Open Bug 384017 Opened 19 years ago Updated 2 years ago

Thunderbird updates File Modified timestamp on MSF files even when the mail folder is not accessed or changed. (not good for backups)

Categories

(MailNews Core :: Backend, defect)

x86
Windows Vista
defect

Tracking

(Not tracked)

People

(Reporter: stephan, Unassigned)

References

Details

It appears that Thunderbird changes (or at least changes the file modified date) on all (or at least most) msf files on a regular and frequent visit, even if the mail folder associated with the msf file is not accessed. This wreaks havoc with backup systems, which keep thinking these files have been updated and decides it needs to back them up. I have mail folders I haven't visited in months, but the msf files are marked by the OS as "modified" every single day, and I can only think that Thunderbird is doing this.
.msf file use is not limited to only "mail folder open"(click the mail folder). An example is "Retention Policy" in property of a folder. And ".msf" file keeps state of a folder, then physical file update may occur even if no mail is read. When and how frequent ".msf" update occur? (Process Monitor at MS's sysinternals is useful. Watch a ".msf" file access.) ( http://www.microsoft.com/technet/sysinternals/utilitiesindex.mspx ) I guess that "modified every single day" indicates update by "Retention Policy".
I'm not 100% sure I see the bug here. I would think that most internal files would be touched, at least to check for information consistency, somewhat regularly. (apologies if I'm wildly confused or off-base, first time I'm getting into the Mozilla internals)
If there are no changes to a folders content I think there should be no changes to the .msf file. It may be an option to have a mark for the folder "frozen/static/archived" to avoid any change to it
Devoti Paolo writes in comment #4: > If there are no changes to a folders content I think there should be no > changes to the .msf file. Exactly. Stephan Golux writes in comment #0: > This wreaks havoc with backup systems, which keep thinking these files > have been updated and decides it needs to back them up. I was burnt by this recently. A while back I noticed that *all* .msf files were bring touched on startup, so I added a rule to my backup scripts to exclude them, and thus ceased backing them up. Recently some bug caused a bunch of .msf files to get zeroed out, and away went the associated message state information. Not the biggest loss, but still an annoyance, as I become increasingly more reliant on message meta data (like tags). (I'm currently looking through Bugzilla to see if this is a known problem, and to see if there is a way to permanently store the state information in the mailbox file.

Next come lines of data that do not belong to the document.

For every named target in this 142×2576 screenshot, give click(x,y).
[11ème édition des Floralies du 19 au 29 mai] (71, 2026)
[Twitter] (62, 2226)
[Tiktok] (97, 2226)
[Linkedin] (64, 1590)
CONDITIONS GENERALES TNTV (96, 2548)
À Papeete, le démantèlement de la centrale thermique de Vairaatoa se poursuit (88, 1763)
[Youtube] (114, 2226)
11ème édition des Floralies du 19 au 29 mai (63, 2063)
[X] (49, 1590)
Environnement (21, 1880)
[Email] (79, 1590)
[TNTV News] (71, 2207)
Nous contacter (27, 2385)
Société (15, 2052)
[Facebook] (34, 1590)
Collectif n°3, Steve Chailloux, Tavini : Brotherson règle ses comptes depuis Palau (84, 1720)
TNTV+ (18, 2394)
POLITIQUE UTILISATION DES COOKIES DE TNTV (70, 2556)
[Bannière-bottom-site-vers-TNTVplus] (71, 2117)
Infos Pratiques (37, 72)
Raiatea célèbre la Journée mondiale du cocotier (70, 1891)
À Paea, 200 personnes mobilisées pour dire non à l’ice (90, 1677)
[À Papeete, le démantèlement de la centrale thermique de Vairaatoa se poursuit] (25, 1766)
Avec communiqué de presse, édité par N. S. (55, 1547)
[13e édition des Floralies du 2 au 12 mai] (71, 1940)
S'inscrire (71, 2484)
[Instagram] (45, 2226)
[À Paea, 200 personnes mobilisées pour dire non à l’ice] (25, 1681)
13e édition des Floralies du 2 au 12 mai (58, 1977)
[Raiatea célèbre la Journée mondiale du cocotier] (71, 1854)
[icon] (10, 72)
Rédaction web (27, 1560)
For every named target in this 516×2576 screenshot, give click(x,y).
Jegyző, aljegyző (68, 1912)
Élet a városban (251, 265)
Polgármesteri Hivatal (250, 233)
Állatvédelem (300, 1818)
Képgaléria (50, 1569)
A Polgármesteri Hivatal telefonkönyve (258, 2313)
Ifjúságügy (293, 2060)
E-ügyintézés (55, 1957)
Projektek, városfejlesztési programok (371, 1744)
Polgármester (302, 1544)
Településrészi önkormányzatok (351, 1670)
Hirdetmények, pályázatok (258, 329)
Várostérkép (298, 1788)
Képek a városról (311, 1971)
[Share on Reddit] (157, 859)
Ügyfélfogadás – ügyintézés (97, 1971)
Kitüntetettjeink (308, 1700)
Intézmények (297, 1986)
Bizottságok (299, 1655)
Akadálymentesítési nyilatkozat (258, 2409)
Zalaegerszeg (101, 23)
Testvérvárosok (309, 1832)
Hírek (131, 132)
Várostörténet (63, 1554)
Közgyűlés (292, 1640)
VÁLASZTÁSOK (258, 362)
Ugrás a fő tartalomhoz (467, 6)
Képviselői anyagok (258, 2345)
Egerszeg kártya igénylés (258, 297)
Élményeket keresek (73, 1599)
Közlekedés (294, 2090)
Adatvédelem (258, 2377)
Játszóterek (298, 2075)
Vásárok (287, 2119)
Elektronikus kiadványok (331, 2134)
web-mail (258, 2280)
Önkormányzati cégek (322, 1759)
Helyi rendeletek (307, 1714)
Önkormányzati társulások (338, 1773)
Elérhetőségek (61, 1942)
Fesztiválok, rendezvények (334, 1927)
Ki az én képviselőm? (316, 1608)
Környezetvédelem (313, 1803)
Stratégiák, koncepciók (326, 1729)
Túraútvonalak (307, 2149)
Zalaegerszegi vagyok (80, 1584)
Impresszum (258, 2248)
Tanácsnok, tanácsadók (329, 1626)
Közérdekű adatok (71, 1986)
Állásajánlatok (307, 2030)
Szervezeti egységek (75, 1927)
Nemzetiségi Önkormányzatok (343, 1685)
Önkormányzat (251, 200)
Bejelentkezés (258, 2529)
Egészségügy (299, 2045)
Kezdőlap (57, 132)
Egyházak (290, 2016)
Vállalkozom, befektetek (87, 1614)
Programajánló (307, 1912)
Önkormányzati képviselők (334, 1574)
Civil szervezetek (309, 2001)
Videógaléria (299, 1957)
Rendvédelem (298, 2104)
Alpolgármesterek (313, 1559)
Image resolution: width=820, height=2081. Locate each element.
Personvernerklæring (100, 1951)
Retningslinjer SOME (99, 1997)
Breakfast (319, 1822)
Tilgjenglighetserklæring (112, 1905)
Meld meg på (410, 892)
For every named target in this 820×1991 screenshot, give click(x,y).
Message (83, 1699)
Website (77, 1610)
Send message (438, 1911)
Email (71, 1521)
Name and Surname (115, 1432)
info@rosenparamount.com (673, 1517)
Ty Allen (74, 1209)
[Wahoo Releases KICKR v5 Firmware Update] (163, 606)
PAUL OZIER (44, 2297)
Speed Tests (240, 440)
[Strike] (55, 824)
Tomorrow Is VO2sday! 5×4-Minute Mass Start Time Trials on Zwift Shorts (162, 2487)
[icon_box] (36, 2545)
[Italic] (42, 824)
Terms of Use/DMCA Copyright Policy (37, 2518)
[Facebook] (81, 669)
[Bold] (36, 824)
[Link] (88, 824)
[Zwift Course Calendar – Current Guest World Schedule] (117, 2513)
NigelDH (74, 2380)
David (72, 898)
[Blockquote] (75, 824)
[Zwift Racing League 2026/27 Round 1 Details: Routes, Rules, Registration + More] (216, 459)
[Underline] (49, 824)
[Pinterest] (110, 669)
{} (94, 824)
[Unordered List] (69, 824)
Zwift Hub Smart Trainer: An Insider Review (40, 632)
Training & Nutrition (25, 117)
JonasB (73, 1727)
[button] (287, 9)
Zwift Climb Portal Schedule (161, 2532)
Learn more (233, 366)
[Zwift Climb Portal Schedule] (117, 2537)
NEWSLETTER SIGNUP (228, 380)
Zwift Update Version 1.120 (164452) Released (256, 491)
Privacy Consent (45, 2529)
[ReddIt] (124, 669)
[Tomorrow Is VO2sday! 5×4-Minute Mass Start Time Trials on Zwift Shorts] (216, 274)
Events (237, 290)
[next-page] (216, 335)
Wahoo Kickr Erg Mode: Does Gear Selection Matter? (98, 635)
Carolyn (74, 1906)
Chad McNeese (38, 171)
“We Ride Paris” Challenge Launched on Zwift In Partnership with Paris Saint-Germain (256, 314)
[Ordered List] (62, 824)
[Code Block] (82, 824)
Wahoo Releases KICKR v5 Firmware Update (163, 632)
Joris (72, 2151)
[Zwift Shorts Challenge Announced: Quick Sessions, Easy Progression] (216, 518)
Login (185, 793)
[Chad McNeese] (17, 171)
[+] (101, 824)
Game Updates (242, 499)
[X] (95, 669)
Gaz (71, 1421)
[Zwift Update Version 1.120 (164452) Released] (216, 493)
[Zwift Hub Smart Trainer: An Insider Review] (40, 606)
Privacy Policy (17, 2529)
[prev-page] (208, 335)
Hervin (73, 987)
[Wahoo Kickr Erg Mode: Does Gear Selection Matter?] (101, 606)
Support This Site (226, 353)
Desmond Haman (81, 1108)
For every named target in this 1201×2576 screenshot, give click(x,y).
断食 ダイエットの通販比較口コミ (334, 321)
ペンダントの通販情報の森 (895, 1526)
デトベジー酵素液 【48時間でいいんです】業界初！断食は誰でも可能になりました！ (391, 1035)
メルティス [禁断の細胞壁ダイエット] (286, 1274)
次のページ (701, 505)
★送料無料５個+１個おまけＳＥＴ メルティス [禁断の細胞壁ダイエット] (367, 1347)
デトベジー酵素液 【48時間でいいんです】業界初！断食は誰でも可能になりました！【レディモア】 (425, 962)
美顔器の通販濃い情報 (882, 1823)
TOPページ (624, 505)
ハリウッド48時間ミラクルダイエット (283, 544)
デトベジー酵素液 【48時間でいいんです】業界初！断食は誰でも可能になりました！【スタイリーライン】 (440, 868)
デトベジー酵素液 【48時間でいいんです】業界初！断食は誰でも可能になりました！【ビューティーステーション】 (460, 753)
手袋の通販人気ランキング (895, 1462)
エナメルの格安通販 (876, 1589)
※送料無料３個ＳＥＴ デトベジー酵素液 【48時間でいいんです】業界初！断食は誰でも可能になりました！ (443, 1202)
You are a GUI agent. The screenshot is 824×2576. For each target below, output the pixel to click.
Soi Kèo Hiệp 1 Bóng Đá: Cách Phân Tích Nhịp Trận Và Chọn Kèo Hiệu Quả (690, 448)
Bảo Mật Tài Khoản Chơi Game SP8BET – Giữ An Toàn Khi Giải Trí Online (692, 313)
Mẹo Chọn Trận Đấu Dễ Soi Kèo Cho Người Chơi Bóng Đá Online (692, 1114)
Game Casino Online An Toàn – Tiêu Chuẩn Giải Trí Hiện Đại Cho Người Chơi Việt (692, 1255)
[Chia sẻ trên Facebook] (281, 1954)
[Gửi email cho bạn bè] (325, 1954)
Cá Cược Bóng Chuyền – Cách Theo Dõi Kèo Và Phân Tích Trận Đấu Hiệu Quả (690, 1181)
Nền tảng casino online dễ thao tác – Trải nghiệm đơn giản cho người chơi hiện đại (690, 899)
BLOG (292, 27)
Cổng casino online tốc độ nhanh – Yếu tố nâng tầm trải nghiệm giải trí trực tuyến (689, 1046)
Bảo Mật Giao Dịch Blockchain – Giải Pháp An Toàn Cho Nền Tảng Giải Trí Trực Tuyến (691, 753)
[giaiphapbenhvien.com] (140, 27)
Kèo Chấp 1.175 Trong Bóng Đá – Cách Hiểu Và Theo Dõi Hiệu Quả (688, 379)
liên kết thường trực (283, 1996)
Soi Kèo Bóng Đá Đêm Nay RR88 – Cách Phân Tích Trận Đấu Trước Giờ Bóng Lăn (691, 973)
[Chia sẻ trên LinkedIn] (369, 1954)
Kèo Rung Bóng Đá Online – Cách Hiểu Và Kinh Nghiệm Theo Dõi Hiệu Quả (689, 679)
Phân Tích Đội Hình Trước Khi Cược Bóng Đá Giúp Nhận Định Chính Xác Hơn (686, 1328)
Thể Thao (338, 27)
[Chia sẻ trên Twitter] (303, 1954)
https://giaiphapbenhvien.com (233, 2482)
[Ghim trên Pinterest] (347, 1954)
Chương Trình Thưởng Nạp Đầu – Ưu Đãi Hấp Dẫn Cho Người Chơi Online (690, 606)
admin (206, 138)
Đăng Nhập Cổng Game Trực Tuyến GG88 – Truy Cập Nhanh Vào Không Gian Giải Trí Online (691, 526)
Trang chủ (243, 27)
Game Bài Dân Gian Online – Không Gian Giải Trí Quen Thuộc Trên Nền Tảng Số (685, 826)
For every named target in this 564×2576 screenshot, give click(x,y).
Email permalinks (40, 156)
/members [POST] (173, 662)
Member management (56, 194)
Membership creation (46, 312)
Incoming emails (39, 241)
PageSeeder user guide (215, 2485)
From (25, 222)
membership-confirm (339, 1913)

Although I know there are some status headers maintained by Mozilla, I don't think compacting the folder writes all of the meta data into the mailbox file itself.)
On my System (WinXP Professional, Thunderbird 2.0.0.6) the "last changed" timestamp seen in the properties dialog of my Profiles/default/*/Mail/pop3.web.de/Inbox file did not change in the last months, but I got lots of mails in the last months. Only the "last access" timestamp did change. This prevented my backupsoftware from doing incremental backups correctly of my mailboxes. Thunderbird should really set this timestamp accordingly. Couldn't someone write a AddOn that does this, until this gets resolved? I'm not a programmer or coder, so don't point at me :)
(In reply to comment #6) Excuse me. I looked at the wrong file. Please ignore my rantings. All the praise to the people creating thunderbird.
This also occurs on Macintosh (OS X 10.x). If found this problem because OS X's "Time Machine" was backing 500 mbytes a day when I was just reading my email (I have years of old email stored in Thunderbird folders). I guess one alternate solution (on Mac OS X) would be to archive the whole Thunderbird /Users/MyLogin/Library/Thunderbird directory tree into another account's dir tree on the box. You could then login into that other account and run Thunderbird there to see the old archived files. And also, you could delete old folders out of your current tree to prevent them from getting backed up. But this is a pretty brain damaged solution. Re: Comment 1 by WADA Why does does the modification time of an .msf file change if the state and retention policy hasn't changed?
(In reply to comment #8) > Re: Comment 1 by WADA > Why does does the modification time of an .msf file change if the state and > retention policy hasn't changed? ".msf" file is an Data Base(mork DB). And I believe that it's always opened with "write-mode" (open with read-only mode is nonsense, because ".msf" is a data base to keep track of action on mail folder). And, history of activity(for example, timestamp data of last check by retension policy) is held in ".msf". To Ben Slade: What do you think?
In my experience in a system with many hundreds of all *.msf are opened every time you open Thunderbird. I don't understand the justification for this. What purpose is there in opening a file which is not involved in a given sessions activities? There is also a related lost (needs to be rebuilt) index problem which may be related to this one. But my main problem is that there is unnecessary overhead in backing up and synchronizing Thunderbird because of all the files that are forced into play (essentially all Thunderbird's data files). A daily back-up or a desktop-laptop sync should be a minute operation at today's router speeds or using something like the Laplink cable. But my backups/syncs take 5-10 minutes and a huge part of that - like 9/10ths - is the filehandling system Thunderbird has created. No other software I've encountered, including three other email programs, behave similarly.
Summary: Thunderbird updates File Modified timestamp on MSF files even when the mail folder is not accessed or changed. → Thunderbird updates File Modified timestamp on MSF files even when the mail folder is not accessed or changed. (not good for backup)
Summary: Thunderbird updates File Modified timestamp on MSF files even when the mail folder is not accessed or changed. (not good for backup) → Thunderbird updates File Modified timestamp on MSF files even when the mail folder is not accessed or changed. (not good for backups)
Some random thought after reading Comment 9. I think that the real problem is that .msf file (if I understand correctly the comment) are used for two completely different purposes (please correct me if I'm wrong). The first one is to index the mail file, and keep track of the status of each and every message. The second one is to keep track of the global status of that particular mail file (that is seen as a folder). This status includes information that can change without explicit actions from the user (e.g. when the folder was compressed, when was viewed etc...). So, often thunderbird writes something into the .msf file (it is not sufficient to open a file in read-write mode to change its date). I think that this two different kind of information should go to different files, so that one can backup only the .msf files, losing almost nothing not backing up the second type of information.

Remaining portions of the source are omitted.